NCPA - National Center for Policy Analysis


June 30, 2004

The state of Vermont is listed as one of the most endangered places in the United States, according to the National Trust for Historic Preservation -- and they point to Wal-Mart as the problem.

In 1993, Vermont was the only state without a Wal-Mart store, but preservationists worried that the hold-out state would not remain that way. Currently, Vermont has four small Wal-Mart stores, with plans underway for expanding two of the stores and building an additional seven "mega" stores.

But some towns, particularly in manufacturing states, are welcoming Wal-Marts and other large retailers for the sales tax revenues and jobs they bring. In North Carolina, for example:

  • Surry County (with a Wal-Mart store) reported a $600 higher per capita income than neighboring Yadkin County (without a Wal-Mart store), but almost $7,000 more per capita in retail sales.
  • Surry County ranked 23rd out of North Carolina's 100 counties in retail sales per person, while Yadkin County ranked 83rd.

Opponents of "big box" retailers in Vermont worry about the impact of such stores on their communities, citing concerns they will consume farmland and contribute to sprawl, decimate small businesses and detract from the historic character of the state.

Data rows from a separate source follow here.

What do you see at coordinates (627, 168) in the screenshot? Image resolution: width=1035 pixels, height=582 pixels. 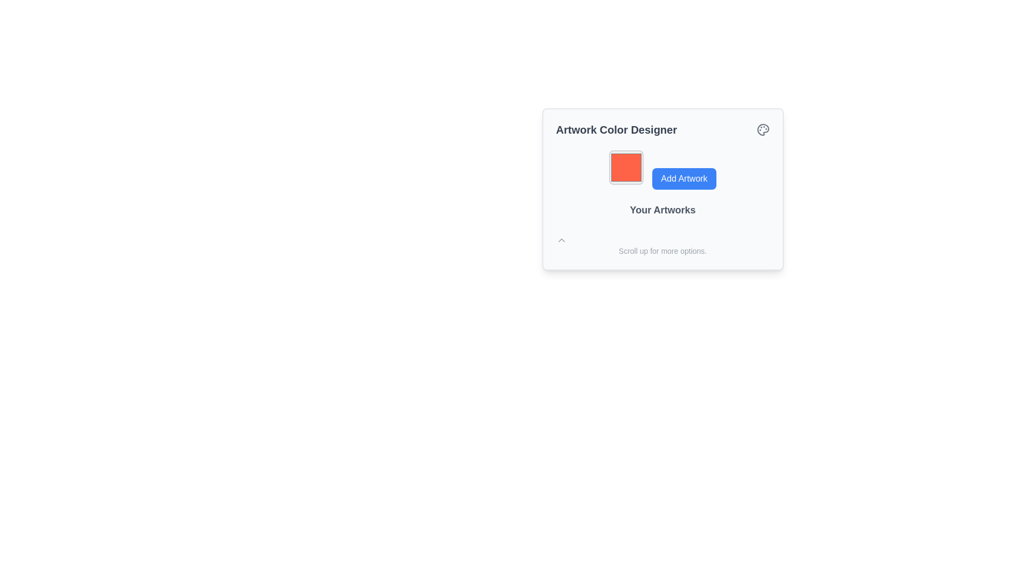 I see `on the red color picker located in the 'Add Artwork' section` at bounding box center [627, 168].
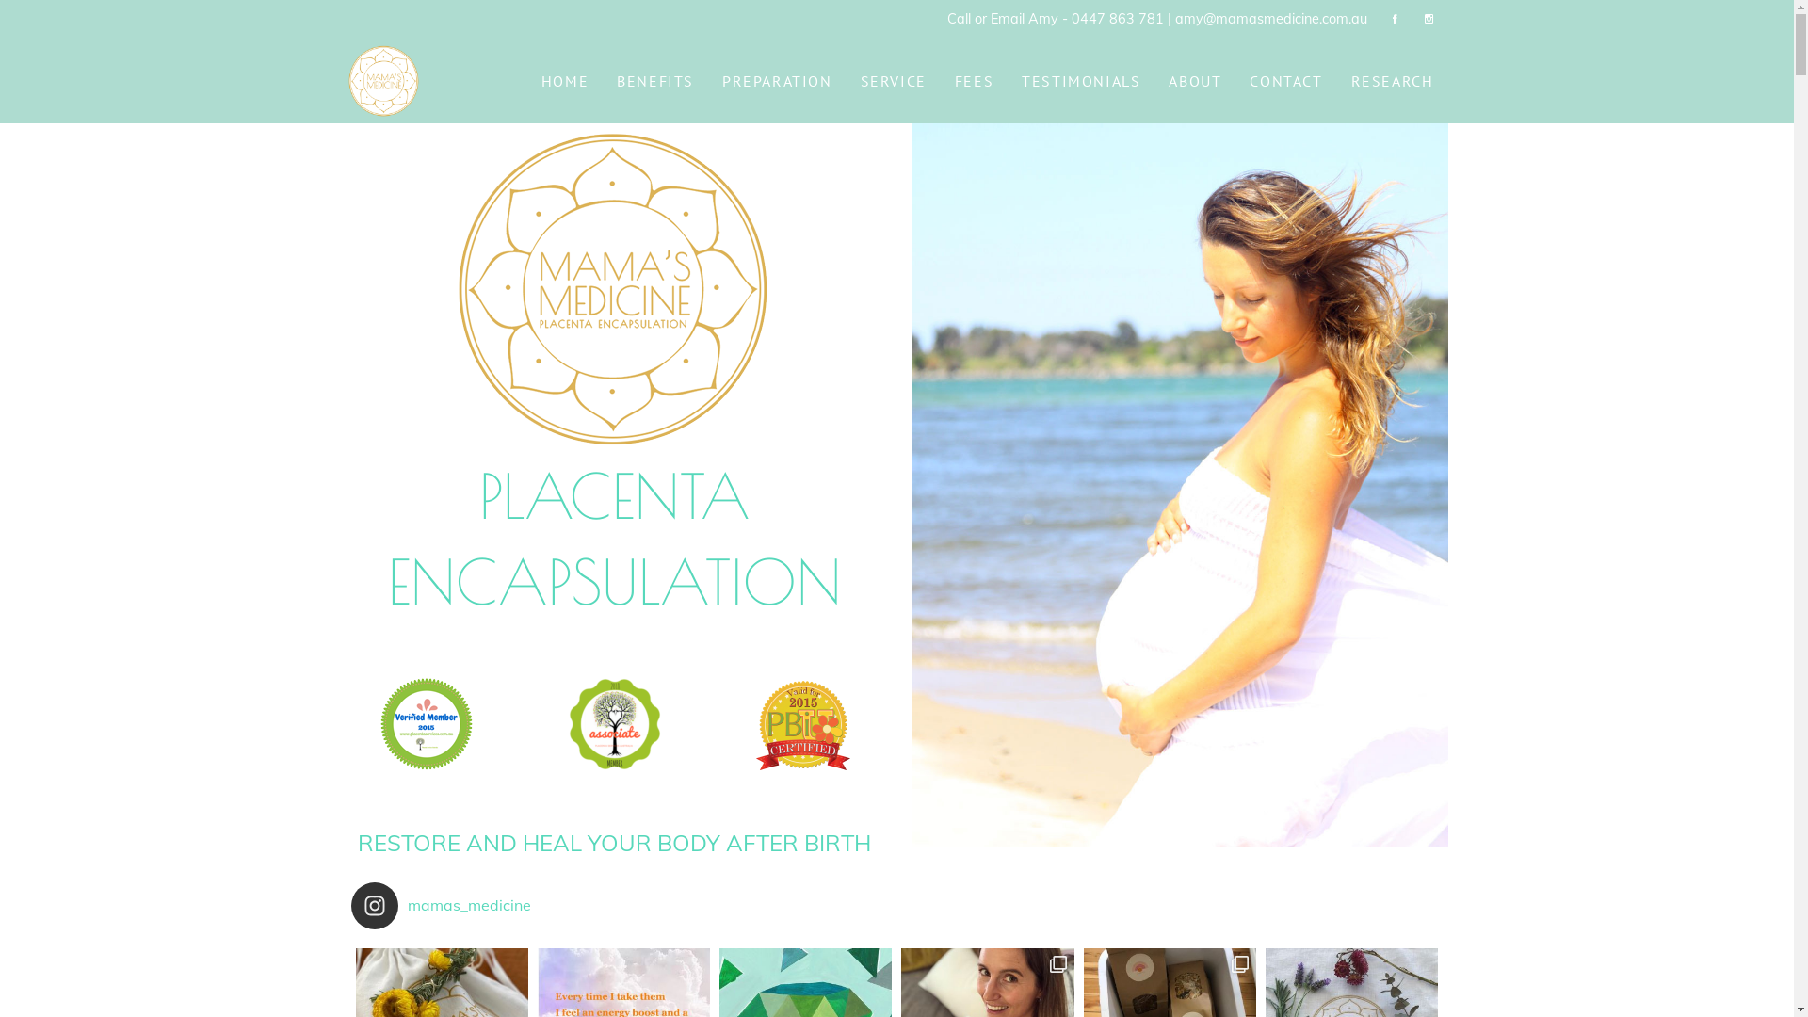  Describe the element at coordinates (656, 79) in the screenshot. I see `'BENEFITS'` at that location.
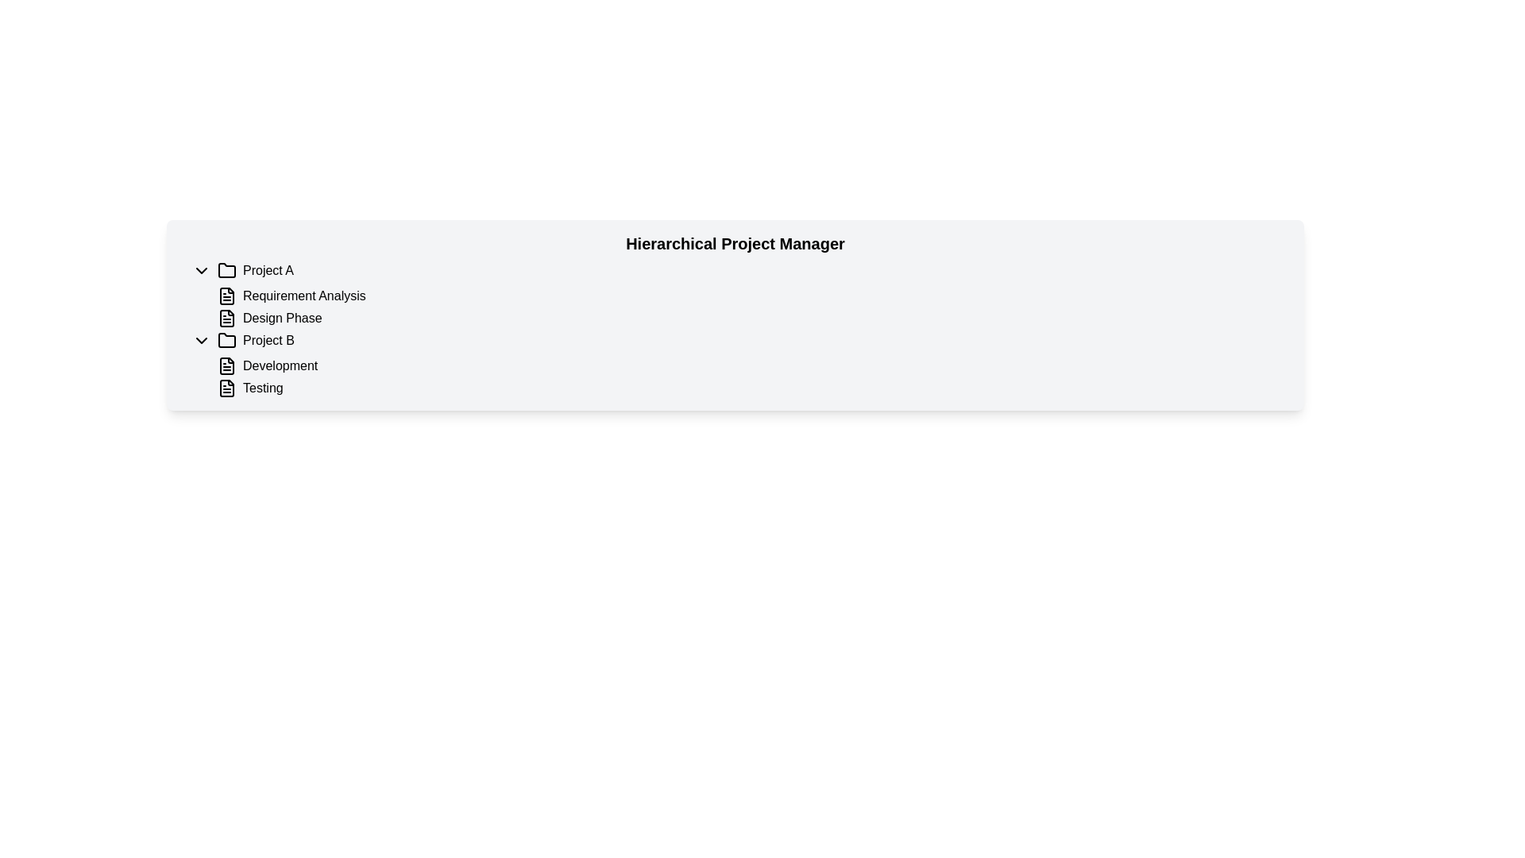  Describe the element at coordinates (226, 269) in the screenshot. I see `the folder icon next to the label 'Project A' to show the context menu` at that location.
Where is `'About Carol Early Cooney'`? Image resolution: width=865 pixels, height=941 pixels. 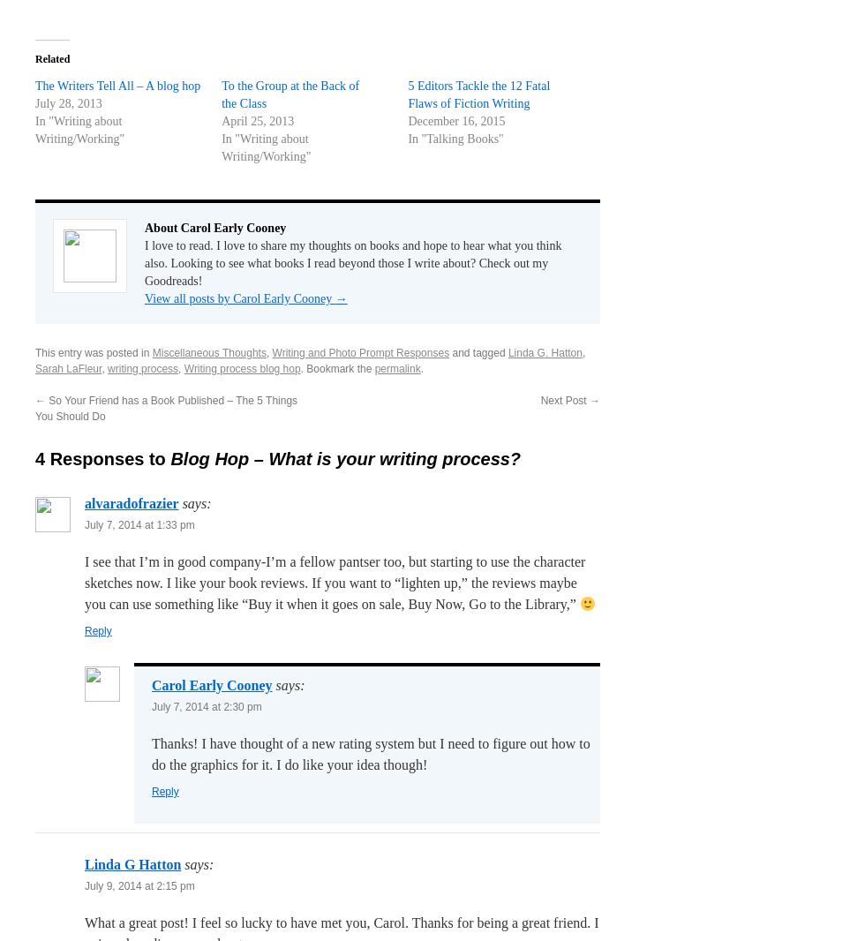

Critics claim that in a state with a population of only 600,000 people, the addition of seven more Wal-Marts would be the "critical mass" needed to destroy Vermont.

Sources: Rowland Nethaway, "Prices Falling in Vermont," Waco Tribune Herald, May 26, 2004; "American's 11 Most Endangered Historic Places 2004: State of Vermont," National Trust for Historic Preservation; and Lisa Hoppenjans, "Big-Box Benefits," Winston-Salem Journal, April 25, 2004.